PROBLEM -> Your output is one number, the count of lines in the listing below that hold the word "غواصی".

RECORDS ->
********************
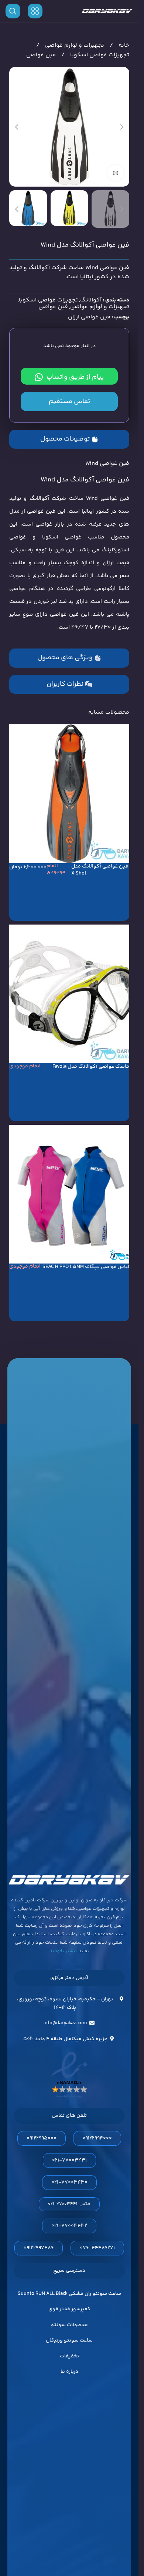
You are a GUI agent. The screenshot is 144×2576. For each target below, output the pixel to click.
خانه (123, 45)
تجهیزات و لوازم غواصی (74, 45)
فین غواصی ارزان (89, 317)
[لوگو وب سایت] (107, 11)
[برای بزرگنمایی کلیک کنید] (115, 173)
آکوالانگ (91, 300)
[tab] (69, 439)
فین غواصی (41, 55)
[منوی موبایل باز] (35, 11)
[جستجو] (13, 11)
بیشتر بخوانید (63, 1951)
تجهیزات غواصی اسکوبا (99, 55)
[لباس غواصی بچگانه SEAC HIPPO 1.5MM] (69, 1194)
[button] (121, 127)
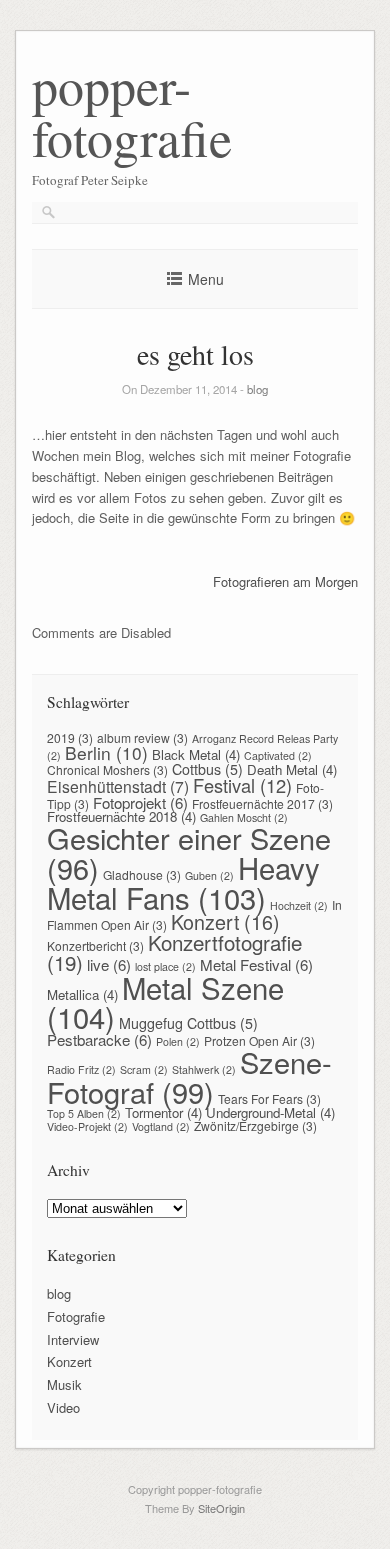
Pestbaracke (99, 1039)
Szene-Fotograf (189, 1076)
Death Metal (292, 769)
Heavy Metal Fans (183, 882)
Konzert (225, 921)
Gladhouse (142, 874)
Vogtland (161, 1126)
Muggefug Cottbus (188, 1023)
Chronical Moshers (107, 769)
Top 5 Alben (84, 1113)
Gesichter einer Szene (189, 852)
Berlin (106, 752)
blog (257, 389)
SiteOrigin (221, 1508)
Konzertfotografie (174, 952)
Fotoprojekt (140, 802)
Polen (178, 1041)
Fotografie (76, 1316)
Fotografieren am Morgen (285, 581)
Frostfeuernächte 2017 (262, 803)
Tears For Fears (269, 1098)
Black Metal (196, 754)
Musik (64, 1384)
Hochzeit (299, 905)
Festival (242, 785)
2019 (70, 737)
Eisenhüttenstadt (118, 786)
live (109, 964)
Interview (73, 1339)
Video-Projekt (87, 1126)
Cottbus (207, 769)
********************
SOLUTION TO THIS PROBLEM -> 5